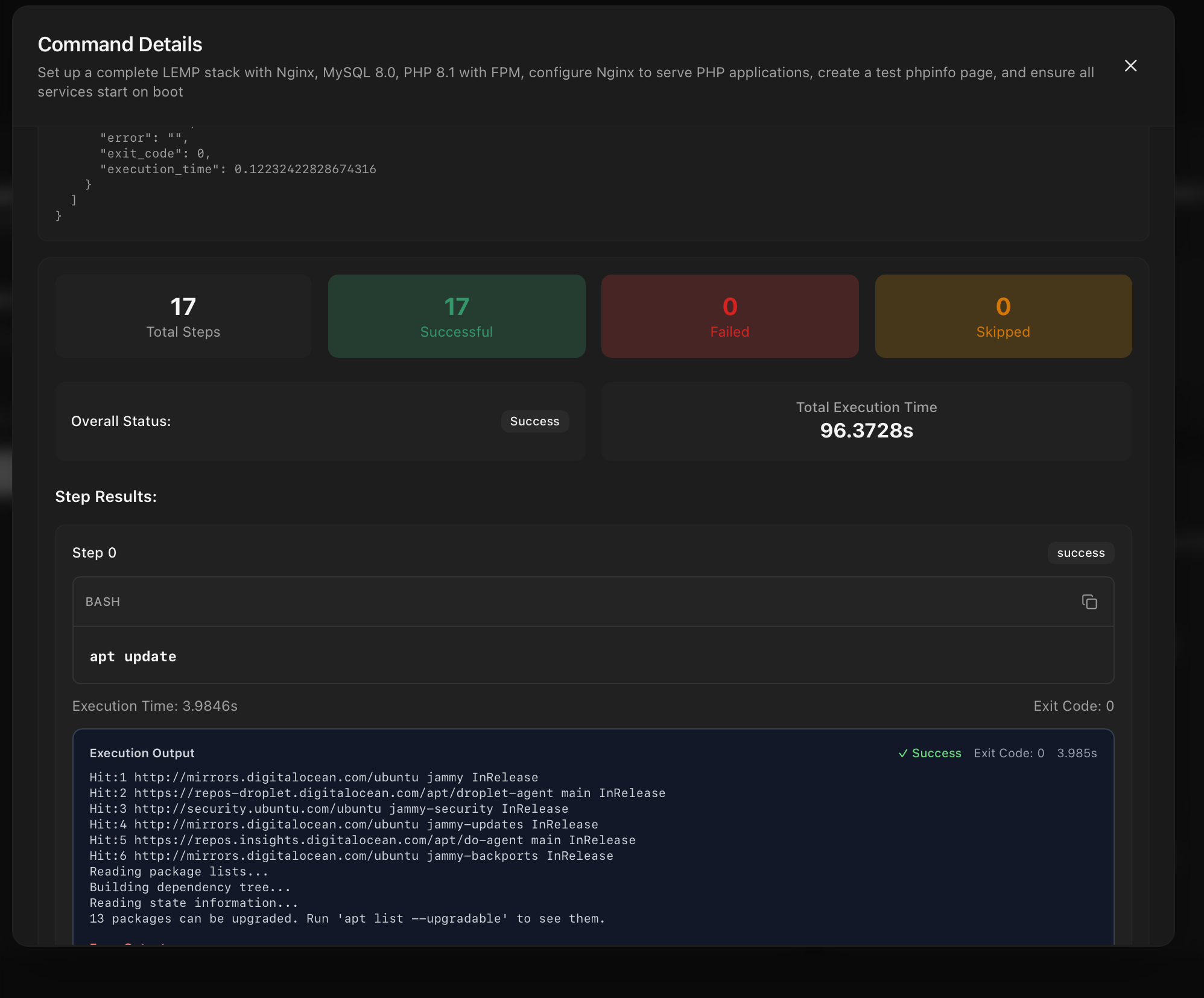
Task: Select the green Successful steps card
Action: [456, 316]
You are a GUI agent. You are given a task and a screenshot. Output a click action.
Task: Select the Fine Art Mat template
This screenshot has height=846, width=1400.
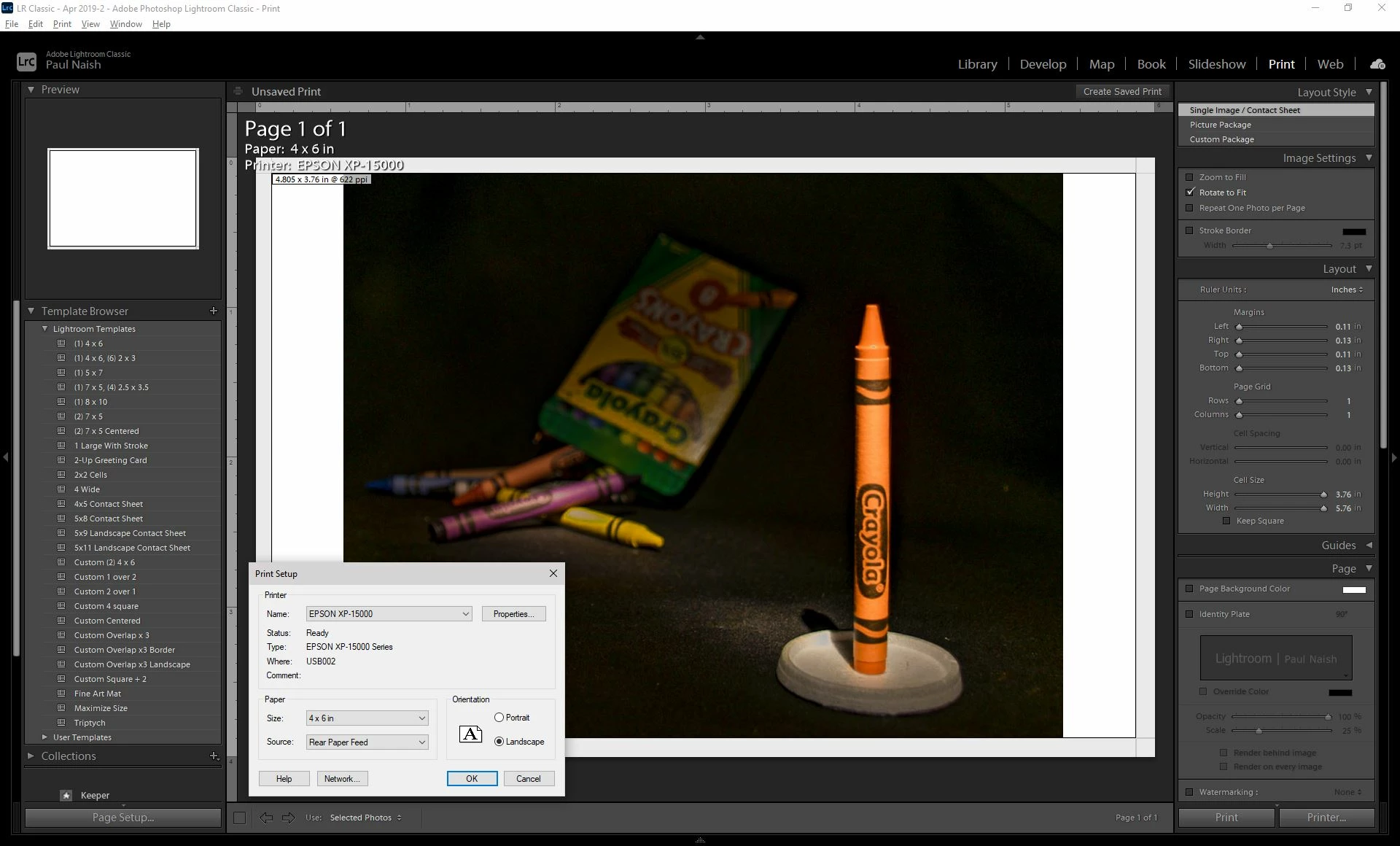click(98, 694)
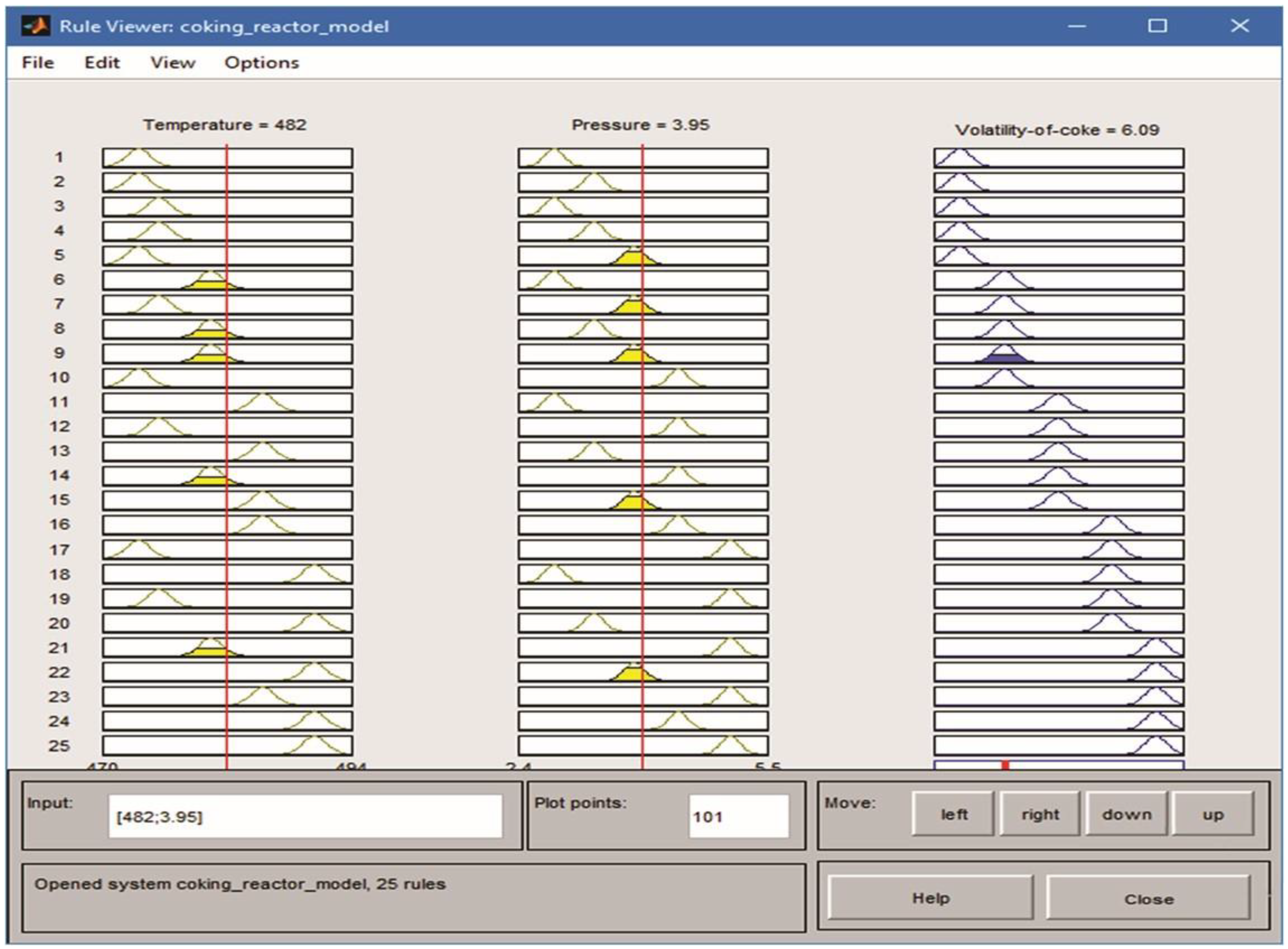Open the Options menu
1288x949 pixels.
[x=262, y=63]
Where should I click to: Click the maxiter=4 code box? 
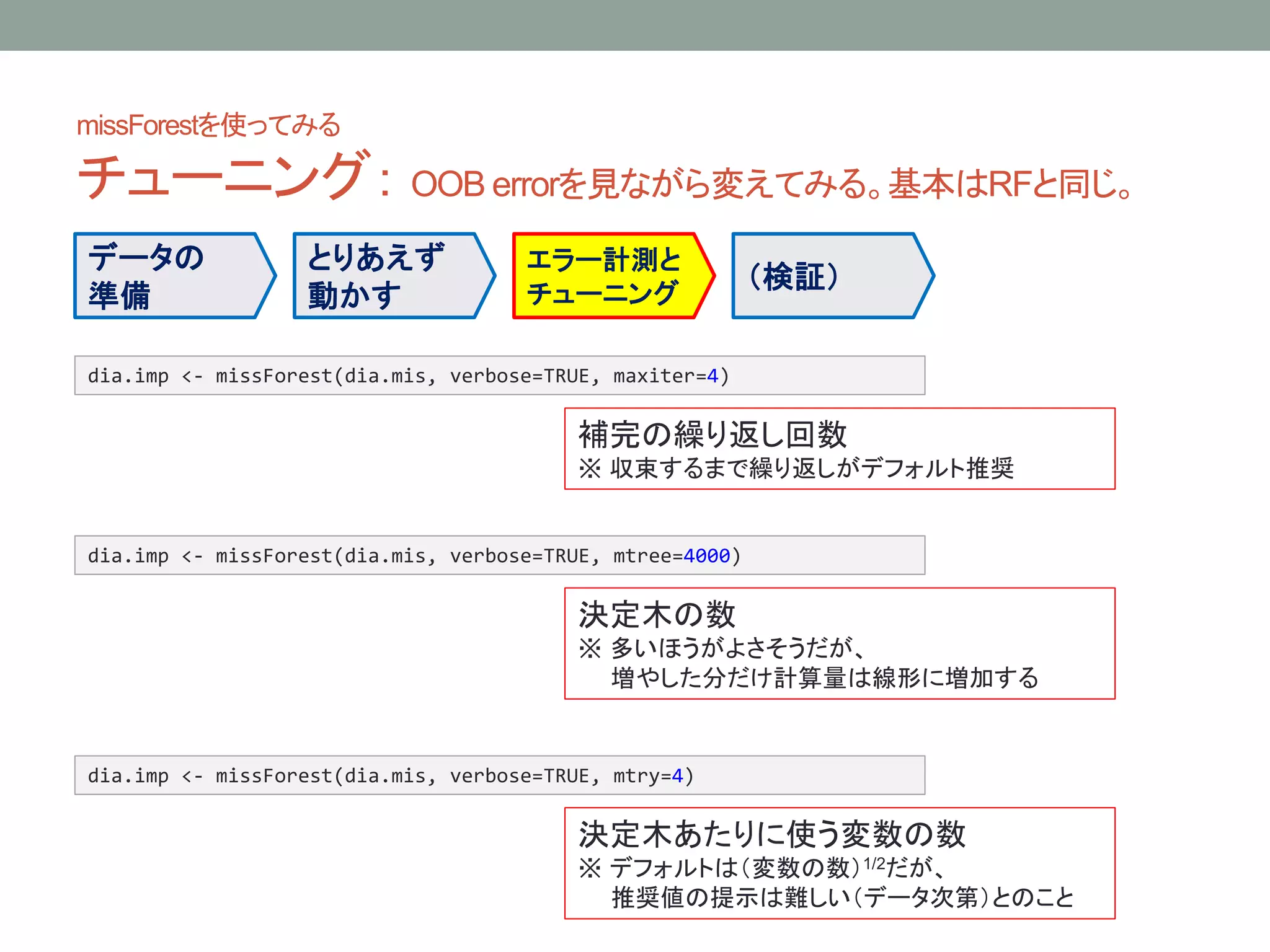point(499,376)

What the task requires: The lines to copy run from the one with "Task: Select the Fine Art Mat template" through the end of the material. Write them out exactly, leaving out the pictures.

Exercise output:
Task: Select the Fine Art Mat template
This screenshot has height=846, width=1400.
click(98, 694)
Open the Options menu
1288x949 pixels.
[x=262, y=63]
Where should I click to: Click the maxiter=4 code box? 
point(499,376)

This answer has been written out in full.